• [Excerpted text]
★ ★ ★

Kevin John Donnelly  (born 1952) is an Australian educator, author and commentator. He is Senior Fellow at the Australian Catholic University's PM Glynn Institute

Donnelly has written numerous articles and books on contemporary developments in education, culture and politics.  He is known for contributions to the evaluation of the Australian National Curriculum Australian National Curriculum, and for criticisms of the Australian "Safe Schools" programme.

Early life and education
Donnelly was born in Melbourne on 7 January 1952 His father was a Communist and his mother a Catholic. He experienced a difficult childhood with his father being "alcoholic and quite violent at times".

He grew up in "the housing commission tenements of Melbourne’s Broadmeadows in the 1950s" and attended Broadmeadows High School and Melbourne High School.

In 1994 he graduated with a PhD in education from La Trobe University.

Careers
From 1975 Donnelly taught for eighteen years in secondary schools (in both the government and non-government educational systems). He was also branch president of the Victorian Secondary Teachers Association (V.S.T.A.).

In the years 1994–2003 he was Director of Education Strategies in Melbourne.

In 1996 he undertook a strategic review of the Queensland Education Department for Minister Bob Quinn, focusing on organisation and curriculum at the senior policy level.

In the years 1997–2003 he consulted for the federally funded Discovering Democracy Civics and Citizenship Programme. Also in 1997 he was a member of the Victorian Board of Studies.

In 1998 he served as Executive Officer on the Internet-based "Achievers Against the Odds" Project that was jointly funded by the Rotary Districts of Victoria and the Victorian Department of Education. In the same year he was appointed as Director for the "I've Got the Power" anti-smoking youth programme funded by Philip Morris.

In the same year he began an analysis of Mathematics, Science and English curriculum across a range of school systems, both national and international, as a benchmarking exercise for the Victorian Department of Education.

In 2000 he completed a comparative analysis of the New Zealand National Certificate of Educational Achievement for the NZ Education Forum and in 2002 and 2007 he carried out benchmarking work for the New Zealand school curriculum. In 2003 he consulted for the Commonwealth funded enquiry into boys’ education.

In the years 2004–05 Donnelly was Chief of Staff for the Hon. Kevin Andrews, the then Minister for Employment and Workplace Relations in the Federal government.

In 2005–06 he was a member of the steering committee for the federally funded enquiry into the Australian Certificate of Education and National Review of Year 12 subjects. In 2005 he also completed a Commonwealth funded project benchmarking primary intended curriculum documents in mathematics, science and English against overseas systems.

He was appointed Director for the Melbourne-based Education Strategies and Education Standards Institute in 2005 and from this period he became an active author and commentator on education. In 2013 he was appointed as Senior Research Fellow in the Faculty of Education and Arts at the Australian Catholic University in Melbourne.

★ ★ ★

• [Material]
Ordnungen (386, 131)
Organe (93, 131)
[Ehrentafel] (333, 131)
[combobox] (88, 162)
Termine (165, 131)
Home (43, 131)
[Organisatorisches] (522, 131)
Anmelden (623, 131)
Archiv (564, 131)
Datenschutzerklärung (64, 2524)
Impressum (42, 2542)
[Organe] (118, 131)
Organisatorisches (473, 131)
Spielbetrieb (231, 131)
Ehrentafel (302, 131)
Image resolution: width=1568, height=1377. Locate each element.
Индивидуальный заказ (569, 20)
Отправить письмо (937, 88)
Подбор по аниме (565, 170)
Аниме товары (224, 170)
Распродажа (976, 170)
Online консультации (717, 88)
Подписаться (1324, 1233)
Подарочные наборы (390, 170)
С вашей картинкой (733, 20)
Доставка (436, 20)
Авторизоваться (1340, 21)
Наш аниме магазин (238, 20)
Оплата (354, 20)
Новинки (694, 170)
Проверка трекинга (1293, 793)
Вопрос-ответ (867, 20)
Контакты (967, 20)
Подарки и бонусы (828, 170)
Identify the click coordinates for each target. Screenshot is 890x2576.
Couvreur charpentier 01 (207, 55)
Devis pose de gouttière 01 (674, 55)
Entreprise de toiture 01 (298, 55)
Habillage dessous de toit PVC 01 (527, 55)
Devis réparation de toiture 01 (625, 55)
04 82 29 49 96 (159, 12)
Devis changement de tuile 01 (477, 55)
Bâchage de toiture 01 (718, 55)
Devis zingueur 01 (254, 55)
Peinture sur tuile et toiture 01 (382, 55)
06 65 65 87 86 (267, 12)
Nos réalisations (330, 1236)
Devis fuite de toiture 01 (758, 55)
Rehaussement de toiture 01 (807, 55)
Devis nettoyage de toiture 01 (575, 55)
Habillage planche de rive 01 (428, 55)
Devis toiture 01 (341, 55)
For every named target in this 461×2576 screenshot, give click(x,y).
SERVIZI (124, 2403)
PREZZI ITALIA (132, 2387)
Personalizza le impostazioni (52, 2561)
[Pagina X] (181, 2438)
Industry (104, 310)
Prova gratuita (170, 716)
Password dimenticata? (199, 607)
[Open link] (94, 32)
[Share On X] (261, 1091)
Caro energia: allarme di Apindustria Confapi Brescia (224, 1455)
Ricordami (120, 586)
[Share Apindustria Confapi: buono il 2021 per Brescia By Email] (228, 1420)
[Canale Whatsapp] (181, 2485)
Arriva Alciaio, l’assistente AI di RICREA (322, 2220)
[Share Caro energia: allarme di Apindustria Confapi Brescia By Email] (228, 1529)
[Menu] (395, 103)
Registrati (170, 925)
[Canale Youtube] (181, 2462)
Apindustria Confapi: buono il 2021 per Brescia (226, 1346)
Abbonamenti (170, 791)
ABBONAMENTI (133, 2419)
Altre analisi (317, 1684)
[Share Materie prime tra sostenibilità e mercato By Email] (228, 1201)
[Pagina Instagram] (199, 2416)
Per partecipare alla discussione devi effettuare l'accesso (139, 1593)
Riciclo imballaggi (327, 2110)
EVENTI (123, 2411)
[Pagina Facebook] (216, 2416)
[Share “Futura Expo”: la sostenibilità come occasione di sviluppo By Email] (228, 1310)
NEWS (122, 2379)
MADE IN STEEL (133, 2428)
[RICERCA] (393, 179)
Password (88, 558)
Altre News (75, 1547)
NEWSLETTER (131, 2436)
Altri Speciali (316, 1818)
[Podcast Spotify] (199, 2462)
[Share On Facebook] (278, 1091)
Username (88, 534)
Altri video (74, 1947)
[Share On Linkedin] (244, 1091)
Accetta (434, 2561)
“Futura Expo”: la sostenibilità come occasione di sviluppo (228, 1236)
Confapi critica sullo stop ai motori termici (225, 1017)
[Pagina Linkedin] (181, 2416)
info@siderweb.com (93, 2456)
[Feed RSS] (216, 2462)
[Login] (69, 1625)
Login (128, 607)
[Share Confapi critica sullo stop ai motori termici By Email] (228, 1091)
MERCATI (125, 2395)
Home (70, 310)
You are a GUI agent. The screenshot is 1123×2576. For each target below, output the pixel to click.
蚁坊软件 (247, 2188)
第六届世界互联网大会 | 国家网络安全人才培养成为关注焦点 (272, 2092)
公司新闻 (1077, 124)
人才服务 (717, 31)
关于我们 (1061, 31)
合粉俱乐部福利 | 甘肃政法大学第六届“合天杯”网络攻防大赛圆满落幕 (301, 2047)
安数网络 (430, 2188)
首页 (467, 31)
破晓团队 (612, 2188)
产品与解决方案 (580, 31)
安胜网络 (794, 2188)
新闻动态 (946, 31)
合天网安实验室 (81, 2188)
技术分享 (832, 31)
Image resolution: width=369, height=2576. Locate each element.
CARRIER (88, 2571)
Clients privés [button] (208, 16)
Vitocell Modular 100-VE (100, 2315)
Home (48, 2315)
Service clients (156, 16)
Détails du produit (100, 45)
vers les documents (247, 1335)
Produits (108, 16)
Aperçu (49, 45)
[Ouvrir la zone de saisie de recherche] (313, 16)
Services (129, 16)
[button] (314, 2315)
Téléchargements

★ ★ ★

• [Written problem 1]
In the Donnelly biography, shorten the paragraph that begins "In 1998 he served as Executive Officer" into a two-item list that keeps its main facts.
• [Written problem 2]
Pick up the Donnelly biography after its final sentence and carry it forward in the same encyclopedic style.

• [Exercise answer 1]
- 1998: Executive Officer on the Internet-based "Achievers Against the Odds" Project, jointly funded by the Rotary Districts of Victoria and the Victorian Department of Education.
- Same year: appointed Director of the "I've Got the Power" anti-smoking youth program, funded by Philip Morris.

• [Exercise answer 2]
In 2014 Donnelly and Kenneth Wiltshire were appointed by Christopher Pyne, Australia's federal education minister, as co-chairs to evaluate the Australian National Curriculum with special reference to the "robustness, independence and balance" being taught to Australian youth. They co-authored the 2014 review of the Australian National Curriculum.

In 2016 Donnelly wrote opinion pieces criticising the ideology of the "Safe Schools" programme.

Award
 2016: Member of the Order of Australia "for significant service to education as a researcher and author, to national curriculum development, and to professional organisations".

Select bibliography

Books by Kevin Donnelly
 Why Our Schools are Failing (also titled: Why Our Schools are Failing: What Parents Need to Know about Australian Education, Potts Point, N.S.W.: Duffy & Snellgrove, 2004.
 Dumbing Down: Outcomes-Based and Politically Correct: The Impact of the Culture Wars on Our Schools, South Yarra, Victoria: Hardie Grant, 2007.
 Australia's Education Revolution: How Kevin Rudd Won and Lost the Education Wars, Ballan, Victoria: Connor Court Publishing, 2009.
 Educating Your Child: It's Not Rocket Science, Ballan, Victoria: Connor Court Publishing, 2012.
 Taming the Black Dog, Ballarat, Victoria: Connor Court Publishing, 2014.
 Dumbing Down, Browns Plains: Australian eBook Publisher, 2014.
 The Culture of Freedom, Melbourne: Institute of Public Affairs, 2016 (Monographs on Western Civilisation, No. 5).
 Regulation and Funding of Independent Schools: Lessons from Australia, Vancouver: Fraser Institute, 2017.
 How Political Correctness is Destroying Australia, Melbourne: Wilkinson Publishing, 2018.
 How Political Correctness is Destroying Education and Your Child’s Future, Melbourne: Wilkinson Publishing, 2018.
 A Politically Correct Dictionary and Guide, Redland Bay, Queensland: Connor Court, 2019.
 How Political Correctness Is Still Destroying Australia, Melbourne: Wilkinson Publishing, 2020.
 Cancel Culture and the Left's Long March, Melbourne: Wilkinson Publishing, 2021.
 The Dictionary of Woke: How Orwellian Language Control And Group Think Are Destroying Western Societies, Melbourne: Wilkinson Publishing, 2022.

Articles by Kevin Donnelly
 "Exploding the Literary Canon", The Weekend Australian, 8–9 October 2005, p. 23. 
 "The Muffled Canon", The Weekend Australian, 22–23 April 2006, p. 20.
 "Australia's Adoption of Outcomes Based Education: A Critique", Issues in Educational Research, 17(2), January 2007, pp. 183–206.
 "A Canon We Can't Afford to Overlook", The Australian, 9 August 2007, p. 14.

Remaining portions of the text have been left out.